Extracted data entries:
§ §

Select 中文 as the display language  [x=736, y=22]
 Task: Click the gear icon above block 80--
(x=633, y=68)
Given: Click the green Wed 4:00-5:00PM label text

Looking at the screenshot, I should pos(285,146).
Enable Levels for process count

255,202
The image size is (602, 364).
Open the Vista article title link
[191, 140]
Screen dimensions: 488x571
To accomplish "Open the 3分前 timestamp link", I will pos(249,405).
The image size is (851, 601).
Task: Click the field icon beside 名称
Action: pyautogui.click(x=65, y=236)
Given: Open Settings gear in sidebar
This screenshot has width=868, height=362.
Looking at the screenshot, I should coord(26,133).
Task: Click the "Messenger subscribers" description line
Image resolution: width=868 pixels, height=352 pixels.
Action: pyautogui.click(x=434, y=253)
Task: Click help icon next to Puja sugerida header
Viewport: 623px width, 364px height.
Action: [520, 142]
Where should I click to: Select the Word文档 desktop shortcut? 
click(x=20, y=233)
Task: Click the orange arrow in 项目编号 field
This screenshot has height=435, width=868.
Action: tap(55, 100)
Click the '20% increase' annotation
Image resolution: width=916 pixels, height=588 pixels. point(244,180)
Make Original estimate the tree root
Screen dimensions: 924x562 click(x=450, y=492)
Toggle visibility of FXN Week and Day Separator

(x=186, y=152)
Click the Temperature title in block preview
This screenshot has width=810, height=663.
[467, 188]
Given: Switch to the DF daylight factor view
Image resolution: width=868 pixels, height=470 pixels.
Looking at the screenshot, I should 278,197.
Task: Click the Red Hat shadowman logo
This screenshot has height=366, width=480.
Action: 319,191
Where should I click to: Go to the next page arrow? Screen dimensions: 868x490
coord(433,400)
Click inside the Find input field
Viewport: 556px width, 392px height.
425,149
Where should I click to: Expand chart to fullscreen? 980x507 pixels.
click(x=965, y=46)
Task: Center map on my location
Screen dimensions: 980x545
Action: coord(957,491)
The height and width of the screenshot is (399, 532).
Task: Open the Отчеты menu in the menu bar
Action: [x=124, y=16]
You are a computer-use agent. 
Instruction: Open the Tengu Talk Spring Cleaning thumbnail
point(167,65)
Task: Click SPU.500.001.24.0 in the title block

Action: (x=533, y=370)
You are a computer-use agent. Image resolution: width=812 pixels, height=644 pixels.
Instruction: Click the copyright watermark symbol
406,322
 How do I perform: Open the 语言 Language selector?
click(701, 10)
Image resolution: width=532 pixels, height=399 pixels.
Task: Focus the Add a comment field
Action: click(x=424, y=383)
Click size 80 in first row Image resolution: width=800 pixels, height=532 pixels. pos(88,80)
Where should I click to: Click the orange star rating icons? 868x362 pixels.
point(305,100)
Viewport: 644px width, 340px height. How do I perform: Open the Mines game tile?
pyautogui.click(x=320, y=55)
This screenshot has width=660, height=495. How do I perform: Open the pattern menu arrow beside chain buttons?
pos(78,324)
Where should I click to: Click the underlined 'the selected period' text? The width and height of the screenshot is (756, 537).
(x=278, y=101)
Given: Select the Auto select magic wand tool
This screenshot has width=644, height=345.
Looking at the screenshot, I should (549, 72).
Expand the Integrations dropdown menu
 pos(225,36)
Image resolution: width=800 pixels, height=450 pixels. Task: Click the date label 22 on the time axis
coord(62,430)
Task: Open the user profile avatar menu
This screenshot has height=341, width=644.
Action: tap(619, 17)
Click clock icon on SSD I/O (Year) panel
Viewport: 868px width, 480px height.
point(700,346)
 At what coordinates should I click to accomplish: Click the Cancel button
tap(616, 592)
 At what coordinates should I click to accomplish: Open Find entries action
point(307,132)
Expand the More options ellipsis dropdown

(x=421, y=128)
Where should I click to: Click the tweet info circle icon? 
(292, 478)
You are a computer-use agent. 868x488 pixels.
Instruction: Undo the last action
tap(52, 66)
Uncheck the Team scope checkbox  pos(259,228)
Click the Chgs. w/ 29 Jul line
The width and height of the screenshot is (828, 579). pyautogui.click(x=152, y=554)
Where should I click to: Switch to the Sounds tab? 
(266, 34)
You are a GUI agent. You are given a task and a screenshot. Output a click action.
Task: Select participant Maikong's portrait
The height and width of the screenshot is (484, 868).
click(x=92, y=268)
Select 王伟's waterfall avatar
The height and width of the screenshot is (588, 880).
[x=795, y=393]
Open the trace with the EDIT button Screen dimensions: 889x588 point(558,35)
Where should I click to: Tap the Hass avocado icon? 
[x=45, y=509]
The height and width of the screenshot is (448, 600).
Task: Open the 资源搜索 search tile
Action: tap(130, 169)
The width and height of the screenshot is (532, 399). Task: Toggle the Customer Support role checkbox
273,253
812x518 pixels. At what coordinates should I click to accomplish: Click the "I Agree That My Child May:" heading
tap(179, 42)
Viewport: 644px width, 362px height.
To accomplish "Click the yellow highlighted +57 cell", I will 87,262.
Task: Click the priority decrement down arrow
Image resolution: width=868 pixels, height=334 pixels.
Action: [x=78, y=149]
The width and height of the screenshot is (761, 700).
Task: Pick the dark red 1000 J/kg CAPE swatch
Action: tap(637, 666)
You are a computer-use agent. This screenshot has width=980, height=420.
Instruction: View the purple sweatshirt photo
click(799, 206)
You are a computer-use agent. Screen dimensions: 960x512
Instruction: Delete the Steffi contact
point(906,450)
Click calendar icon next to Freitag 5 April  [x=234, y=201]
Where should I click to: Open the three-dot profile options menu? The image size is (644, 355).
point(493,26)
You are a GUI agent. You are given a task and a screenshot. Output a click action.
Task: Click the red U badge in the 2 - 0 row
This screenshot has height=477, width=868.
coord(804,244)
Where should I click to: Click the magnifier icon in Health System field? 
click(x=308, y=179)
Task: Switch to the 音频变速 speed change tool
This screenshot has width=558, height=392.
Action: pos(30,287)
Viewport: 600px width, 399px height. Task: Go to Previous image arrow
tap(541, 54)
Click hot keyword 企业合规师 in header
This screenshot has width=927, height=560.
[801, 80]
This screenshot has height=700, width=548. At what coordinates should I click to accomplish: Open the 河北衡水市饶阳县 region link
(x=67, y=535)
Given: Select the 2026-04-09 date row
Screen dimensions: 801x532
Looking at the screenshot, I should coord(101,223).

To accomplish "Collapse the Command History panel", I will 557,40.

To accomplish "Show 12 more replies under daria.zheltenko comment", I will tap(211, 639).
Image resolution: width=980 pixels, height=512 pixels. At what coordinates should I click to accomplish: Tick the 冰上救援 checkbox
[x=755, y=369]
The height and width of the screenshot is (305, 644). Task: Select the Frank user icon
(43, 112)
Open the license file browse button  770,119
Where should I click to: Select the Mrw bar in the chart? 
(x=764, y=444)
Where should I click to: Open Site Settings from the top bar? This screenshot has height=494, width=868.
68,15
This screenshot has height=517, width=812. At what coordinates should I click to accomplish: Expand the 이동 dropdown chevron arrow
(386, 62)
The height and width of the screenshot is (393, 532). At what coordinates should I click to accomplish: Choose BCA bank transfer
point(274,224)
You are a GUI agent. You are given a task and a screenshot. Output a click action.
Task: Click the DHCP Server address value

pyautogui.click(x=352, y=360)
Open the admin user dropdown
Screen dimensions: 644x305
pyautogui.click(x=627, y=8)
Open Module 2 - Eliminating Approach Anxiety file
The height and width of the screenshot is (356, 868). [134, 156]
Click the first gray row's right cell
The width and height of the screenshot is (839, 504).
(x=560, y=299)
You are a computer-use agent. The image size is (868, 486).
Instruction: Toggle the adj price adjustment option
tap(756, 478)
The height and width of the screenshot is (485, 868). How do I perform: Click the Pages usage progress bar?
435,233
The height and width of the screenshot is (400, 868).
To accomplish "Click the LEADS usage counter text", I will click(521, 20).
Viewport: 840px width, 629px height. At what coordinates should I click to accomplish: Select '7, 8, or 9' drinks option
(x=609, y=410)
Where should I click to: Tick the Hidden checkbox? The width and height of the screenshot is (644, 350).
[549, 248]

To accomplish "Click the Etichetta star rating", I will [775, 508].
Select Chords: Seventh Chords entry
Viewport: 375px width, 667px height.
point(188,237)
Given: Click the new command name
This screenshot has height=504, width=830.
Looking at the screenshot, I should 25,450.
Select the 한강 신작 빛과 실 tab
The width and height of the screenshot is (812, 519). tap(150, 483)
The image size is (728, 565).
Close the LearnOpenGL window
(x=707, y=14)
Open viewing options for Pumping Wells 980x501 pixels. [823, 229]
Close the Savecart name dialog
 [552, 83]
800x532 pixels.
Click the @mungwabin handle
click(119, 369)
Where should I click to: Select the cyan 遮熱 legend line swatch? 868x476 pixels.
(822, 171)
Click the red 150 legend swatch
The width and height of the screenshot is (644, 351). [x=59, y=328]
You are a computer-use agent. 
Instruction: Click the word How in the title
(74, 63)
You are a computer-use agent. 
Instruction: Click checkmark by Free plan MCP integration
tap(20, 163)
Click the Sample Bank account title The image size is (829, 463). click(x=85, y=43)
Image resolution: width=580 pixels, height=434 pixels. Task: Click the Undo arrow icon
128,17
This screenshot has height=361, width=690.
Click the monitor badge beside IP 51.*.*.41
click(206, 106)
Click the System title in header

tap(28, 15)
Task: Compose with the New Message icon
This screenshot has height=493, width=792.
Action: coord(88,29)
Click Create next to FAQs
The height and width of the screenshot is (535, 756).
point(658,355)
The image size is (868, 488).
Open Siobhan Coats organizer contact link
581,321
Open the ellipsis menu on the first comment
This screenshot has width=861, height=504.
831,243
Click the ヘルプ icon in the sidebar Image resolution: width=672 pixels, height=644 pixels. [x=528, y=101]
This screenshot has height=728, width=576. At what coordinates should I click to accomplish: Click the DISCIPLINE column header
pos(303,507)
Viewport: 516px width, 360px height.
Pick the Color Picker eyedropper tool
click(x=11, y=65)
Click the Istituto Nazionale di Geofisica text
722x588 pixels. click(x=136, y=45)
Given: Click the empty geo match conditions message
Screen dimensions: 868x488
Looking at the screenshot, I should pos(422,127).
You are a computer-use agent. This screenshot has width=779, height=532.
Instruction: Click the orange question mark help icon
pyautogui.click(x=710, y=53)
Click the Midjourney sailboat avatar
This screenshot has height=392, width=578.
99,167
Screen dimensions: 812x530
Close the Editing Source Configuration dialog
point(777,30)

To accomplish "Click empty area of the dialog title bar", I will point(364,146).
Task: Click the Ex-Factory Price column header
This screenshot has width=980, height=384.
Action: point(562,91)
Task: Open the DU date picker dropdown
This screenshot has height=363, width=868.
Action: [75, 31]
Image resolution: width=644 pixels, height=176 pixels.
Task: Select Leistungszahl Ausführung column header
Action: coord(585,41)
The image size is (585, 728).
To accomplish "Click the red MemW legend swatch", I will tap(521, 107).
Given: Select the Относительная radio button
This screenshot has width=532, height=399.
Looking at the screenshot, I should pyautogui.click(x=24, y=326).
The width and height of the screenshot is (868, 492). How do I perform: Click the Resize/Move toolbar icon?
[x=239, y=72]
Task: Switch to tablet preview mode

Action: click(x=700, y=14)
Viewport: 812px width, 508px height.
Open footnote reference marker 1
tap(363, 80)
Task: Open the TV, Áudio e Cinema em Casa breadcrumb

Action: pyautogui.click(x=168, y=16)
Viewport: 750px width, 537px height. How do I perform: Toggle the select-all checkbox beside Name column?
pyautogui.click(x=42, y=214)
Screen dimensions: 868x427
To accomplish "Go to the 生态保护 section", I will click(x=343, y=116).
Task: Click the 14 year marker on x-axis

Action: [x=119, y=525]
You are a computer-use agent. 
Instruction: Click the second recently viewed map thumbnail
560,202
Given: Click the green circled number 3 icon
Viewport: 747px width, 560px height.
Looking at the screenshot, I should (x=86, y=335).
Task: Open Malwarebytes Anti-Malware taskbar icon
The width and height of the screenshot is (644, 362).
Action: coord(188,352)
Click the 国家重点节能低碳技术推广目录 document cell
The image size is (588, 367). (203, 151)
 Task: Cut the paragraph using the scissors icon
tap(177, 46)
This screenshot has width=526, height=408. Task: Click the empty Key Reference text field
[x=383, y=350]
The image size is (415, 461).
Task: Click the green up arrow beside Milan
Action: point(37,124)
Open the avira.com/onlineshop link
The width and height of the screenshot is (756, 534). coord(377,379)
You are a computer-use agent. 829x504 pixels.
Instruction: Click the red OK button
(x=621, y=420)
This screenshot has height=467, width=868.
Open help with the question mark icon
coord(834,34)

§ §

When you reach the line with "Expand the More options ellipsis dropdown" in the records above, start writing out lines exactly, and stop once the line with "Task: Select participant Maikong's portrait" has been written; include nothing else.

- ANSWER SECTION
Expand the More options ellipsis dropdown

(x=421, y=128)
Where should I click to: Click the tweet info circle icon? 
(292, 478)
You are a computer-use agent. 868x488 pixels.
Instruction: Undo the last action
tap(52, 66)
Uncheck the Team scope checkbox  pos(259,228)
Click the Chgs. w/ 29 Jul line
The width and height of the screenshot is (828, 579). pyautogui.click(x=152, y=554)
Where should I click to: Switch to the Sounds tab? 
(266, 34)
You are a GUI agent. You are given a task and a screenshot. Output a click action.
Task: Select participant Maikong's portrait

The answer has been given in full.